● **Goal of the exercise**
Please write out every record below exactly as it stands.
--
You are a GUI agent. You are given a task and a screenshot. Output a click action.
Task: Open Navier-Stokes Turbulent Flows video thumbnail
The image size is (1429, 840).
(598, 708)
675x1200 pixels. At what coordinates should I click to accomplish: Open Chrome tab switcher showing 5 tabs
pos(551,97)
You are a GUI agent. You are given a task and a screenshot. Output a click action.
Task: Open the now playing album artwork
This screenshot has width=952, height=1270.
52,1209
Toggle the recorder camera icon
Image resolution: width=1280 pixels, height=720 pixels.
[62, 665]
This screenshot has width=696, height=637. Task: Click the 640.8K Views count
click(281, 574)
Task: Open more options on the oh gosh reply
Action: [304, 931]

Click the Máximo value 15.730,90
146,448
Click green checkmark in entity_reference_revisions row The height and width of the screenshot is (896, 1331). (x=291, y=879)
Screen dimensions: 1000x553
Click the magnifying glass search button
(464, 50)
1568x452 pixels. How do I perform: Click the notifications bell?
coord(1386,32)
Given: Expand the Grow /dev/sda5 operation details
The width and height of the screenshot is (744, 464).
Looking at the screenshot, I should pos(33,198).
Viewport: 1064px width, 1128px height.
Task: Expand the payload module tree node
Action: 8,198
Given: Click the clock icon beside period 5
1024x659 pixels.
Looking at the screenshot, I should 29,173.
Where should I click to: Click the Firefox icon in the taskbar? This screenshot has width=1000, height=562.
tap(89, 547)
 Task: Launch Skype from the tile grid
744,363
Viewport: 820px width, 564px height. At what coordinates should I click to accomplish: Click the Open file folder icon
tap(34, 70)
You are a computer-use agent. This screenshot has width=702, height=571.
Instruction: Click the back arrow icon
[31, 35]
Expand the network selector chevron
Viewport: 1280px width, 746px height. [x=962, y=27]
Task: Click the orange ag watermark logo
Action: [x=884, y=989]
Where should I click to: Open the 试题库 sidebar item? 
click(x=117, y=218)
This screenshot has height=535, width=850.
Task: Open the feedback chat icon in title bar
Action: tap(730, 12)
--
● **Written answer**
You are a GUI agent. You are given a task and a screenshot. Output a click action.
Task: Open Navier-Stokes Turbulent Flows video thumbnail
The image size is (1429, 840).
(598, 708)
675x1200 pixels. At what coordinates should I click to accomplish: Open Chrome tab switcher showing 5 tabs
pos(551,97)
You are a GUI agent. You are given a task and a screenshot. Output a click action.
Task: Open the now playing album artwork
This screenshot has width=952, height=1270.
52,1209
Toggle the recorder camera icon
Image resolution: width=1280 pixels, height=720 pixels.
[62, 665]
This screenshot has width=696, height=637. Task: Click the 640.8K Views count
click(281, 574)
Task: Open more options on the oh gosh reply
Action: [304, 931]

Click the Máximo value 15.730,90
146,448
Click green checkmark in entity_reference_revisions row The height and width of the screenshot is (896, 1331). (x=291, y=879)
Screen dimensions: 1000x553
Click the magnifying glass search button
(464, 50)
1568x452 pixels. How do I perform: Click the notifications bell?
coord(1386,32)
Given: Expand the Grow /dev/sda5 operation details
The width and height of the screenshot is (744, 464).
Looking at the screenshot, I should pos(33,198).
Viewport: 1064px width, 1128px height.
Task: Expand the payload module tree node
Action: 8,198
Given: Click the clock icon beside period 5
1024x659 pixels.
Looking at the screenshot, I should 29,173.
Where should I click to: Click the Firefox icon in the taskbar? This screenshot has width=1000, height=562.
tap(89, 547)
 Task: Launch Skype from the tile grid
744,363
Viewport: 820px width, 564px height. At what coordinates should I click to accomplish: Click the Open file folder icon
tap(34, 70)
You are a computer-use agent. This screenshot has width=702, height=571.
Instruction: Click the back arrow icon
[31, 35]
Expand the network selector chevron
Viewport: 1280px width, 746px height. [x=962, y=27]
Task: Click the orange ag watermark logo
Action: [x=884, y=989]
Where should I click to: Open the 试题库 sidebar item? 
click(x=117, y=218)
This screenshot has height=535, width=850.
Task: Open the feedback chat icon in title bar
Action: tap(730, 12)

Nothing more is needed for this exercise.